Hey Concordia, I hope you’re enjoying the snow. As I write this, it’s currently seven degrees and sunny outside.
By the time this comes to print, it will have been one month and a few days since I stepped off Air Transat flight TS110, direct from Montreal to Charles de Gaulle airport in Paris. One month has passed since I uprooted and moved across an ocean.
I’ve seen the Eiffel Tower, visited a small section of the Louvre, and climbed to the top of the Notre-Dame Cathedral and the Arc de Triomphe. All of these landmarks that have appeared in countless tourism brochures and History Channel documentaries are now within walking distance.
I like it here. The city has a constant bustle, a humming that never stops. I’ve lost count of the times I’ve stumbled upon a statue or a church tucked away between apartment buildings. Everywhere you look, there are hidden treasures to be found. Everything has a story. It’s a constant battle to both admire the architecture above and, at the same time, look down at the cobblestone streets. And although they are very nice to look at, the main concern when walking
around is stepping in dog poop, as Parisian law does not require dog owners to clean it up. Yuck.
Even so, every day is an adventure. In one month, I’ve witnessed three major protests in these streets, and that’s not counting the ones I’ve heard from afar.
Things are so different here, yet I see reflections of home in these Parisian streets. Walking down boulevard Saint-Germain, I feel like I’m back in Montreal, walking along Saint Catherine Street. Although I don’t really consider myself a tourist, I don’t consider myself a local yet either. I don’t know if I ever really will, but for now this is my home, my city.
I think the strangest thing I’ve had to adapt to here would be seeing grass in January/February instead of a white blanket of snow. It was quite the culture shock when I stepped off the plane. That, and the insanely overzealous administration procedures here. Getting a fidelity card to the closest market was an extremely tedious process. I needed a secret code and a pin number.
I’d be lying if I said I didn’t miss home sometimes. For all that can be said of Montreal, it is a friendly place.
The locals pick up on my accent right away here, whether I speak English or French.
At my school, Sciences Po Paris, there are people attending from all around the world.

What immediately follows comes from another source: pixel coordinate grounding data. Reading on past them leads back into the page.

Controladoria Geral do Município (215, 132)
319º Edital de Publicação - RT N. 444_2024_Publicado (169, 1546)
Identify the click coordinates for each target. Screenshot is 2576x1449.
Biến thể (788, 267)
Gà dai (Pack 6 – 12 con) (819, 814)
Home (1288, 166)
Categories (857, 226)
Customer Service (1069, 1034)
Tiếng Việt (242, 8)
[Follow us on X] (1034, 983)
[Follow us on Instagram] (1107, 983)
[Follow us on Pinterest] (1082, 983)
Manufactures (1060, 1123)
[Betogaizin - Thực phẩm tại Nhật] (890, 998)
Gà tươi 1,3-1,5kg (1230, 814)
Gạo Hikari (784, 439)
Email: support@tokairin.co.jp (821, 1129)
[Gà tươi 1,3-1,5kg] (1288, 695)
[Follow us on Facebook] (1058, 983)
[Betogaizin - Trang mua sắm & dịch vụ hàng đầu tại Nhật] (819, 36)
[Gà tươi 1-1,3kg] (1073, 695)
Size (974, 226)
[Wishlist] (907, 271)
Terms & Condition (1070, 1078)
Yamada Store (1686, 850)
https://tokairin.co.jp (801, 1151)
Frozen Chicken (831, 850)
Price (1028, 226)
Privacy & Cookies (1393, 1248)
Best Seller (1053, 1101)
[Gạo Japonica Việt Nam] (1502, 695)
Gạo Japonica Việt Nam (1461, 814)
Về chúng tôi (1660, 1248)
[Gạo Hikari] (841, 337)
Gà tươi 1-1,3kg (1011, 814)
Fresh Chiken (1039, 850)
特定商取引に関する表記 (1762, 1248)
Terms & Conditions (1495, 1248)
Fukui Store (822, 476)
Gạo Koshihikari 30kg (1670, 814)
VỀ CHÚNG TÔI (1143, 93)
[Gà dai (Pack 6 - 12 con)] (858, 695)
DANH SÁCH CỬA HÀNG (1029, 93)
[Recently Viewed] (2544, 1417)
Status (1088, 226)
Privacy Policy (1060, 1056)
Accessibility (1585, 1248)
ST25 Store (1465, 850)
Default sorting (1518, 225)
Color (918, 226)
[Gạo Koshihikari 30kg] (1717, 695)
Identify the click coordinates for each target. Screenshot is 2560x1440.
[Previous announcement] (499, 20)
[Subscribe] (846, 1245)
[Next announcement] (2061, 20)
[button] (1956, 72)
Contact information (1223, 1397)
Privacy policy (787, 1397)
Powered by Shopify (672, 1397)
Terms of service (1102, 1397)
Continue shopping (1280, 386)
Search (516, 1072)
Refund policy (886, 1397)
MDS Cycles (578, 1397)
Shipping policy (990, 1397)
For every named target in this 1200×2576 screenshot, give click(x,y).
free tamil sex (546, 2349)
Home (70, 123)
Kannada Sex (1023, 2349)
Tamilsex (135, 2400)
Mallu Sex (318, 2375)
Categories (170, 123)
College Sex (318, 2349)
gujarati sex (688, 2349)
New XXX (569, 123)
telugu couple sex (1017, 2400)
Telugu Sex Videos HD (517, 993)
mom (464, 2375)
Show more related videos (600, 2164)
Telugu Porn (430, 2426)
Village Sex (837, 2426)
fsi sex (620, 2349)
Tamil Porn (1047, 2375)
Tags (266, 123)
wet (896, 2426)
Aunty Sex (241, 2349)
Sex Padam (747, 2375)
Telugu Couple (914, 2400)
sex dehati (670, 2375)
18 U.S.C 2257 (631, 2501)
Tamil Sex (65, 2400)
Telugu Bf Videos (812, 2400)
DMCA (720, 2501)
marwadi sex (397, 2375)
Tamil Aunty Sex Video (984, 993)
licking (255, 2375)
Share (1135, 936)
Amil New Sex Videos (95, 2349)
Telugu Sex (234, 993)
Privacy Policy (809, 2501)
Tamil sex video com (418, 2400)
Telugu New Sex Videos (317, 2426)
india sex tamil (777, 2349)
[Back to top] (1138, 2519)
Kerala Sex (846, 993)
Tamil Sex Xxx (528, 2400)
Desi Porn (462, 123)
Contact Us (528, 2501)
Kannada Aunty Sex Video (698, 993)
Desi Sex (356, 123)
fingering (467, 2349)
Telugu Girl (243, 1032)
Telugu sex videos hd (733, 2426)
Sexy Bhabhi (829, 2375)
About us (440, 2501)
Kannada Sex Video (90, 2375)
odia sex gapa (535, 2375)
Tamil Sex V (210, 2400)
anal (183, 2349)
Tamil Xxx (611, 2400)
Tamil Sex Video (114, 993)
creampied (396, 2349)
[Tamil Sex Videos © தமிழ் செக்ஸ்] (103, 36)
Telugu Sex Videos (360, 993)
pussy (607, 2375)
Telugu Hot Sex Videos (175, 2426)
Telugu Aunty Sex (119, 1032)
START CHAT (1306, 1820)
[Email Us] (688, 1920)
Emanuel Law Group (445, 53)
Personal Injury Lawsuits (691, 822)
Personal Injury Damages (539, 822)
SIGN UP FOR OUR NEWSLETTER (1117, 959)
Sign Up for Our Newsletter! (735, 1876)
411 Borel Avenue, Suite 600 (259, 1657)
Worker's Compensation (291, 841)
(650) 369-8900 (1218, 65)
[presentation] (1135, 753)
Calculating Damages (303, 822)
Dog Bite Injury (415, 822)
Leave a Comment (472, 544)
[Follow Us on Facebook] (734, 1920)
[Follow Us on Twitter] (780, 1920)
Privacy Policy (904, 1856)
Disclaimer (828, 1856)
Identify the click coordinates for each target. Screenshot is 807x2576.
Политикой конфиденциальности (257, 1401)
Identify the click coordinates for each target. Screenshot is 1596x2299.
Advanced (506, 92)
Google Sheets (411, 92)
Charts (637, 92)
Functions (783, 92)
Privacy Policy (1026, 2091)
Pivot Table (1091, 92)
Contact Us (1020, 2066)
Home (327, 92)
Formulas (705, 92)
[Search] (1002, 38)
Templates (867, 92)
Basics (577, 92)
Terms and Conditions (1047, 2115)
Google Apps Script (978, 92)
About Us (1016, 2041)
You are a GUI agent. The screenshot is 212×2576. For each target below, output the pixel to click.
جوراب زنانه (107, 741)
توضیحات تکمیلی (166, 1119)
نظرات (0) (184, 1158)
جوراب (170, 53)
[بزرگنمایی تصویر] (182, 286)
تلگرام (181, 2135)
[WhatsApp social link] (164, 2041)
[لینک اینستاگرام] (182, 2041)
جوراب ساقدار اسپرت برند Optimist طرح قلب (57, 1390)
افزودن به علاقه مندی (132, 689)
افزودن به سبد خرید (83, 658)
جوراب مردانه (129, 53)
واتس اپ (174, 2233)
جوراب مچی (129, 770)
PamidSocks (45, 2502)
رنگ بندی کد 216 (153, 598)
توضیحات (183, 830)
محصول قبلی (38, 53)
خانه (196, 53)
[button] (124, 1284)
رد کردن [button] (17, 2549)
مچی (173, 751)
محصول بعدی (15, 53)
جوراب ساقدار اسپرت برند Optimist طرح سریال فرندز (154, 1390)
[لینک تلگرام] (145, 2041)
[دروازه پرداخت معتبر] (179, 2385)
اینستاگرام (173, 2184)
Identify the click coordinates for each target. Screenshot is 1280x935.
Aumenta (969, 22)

The school itself is an international one, and all students must spend at least a year abroad. I’ve met students from Australia, Scotland, China, the US, and a surprising amount of Canadians, mostly Montrealers.
Although, I haven’t dared to exit the city just yet, my spring break will be spent traveling through Belgium, the Netherlands and Germany. Everything is so close here that planning where I want to go next is almost difficult .
Although I miss Montreal and poutine week, Paris is a pretty good stand-in.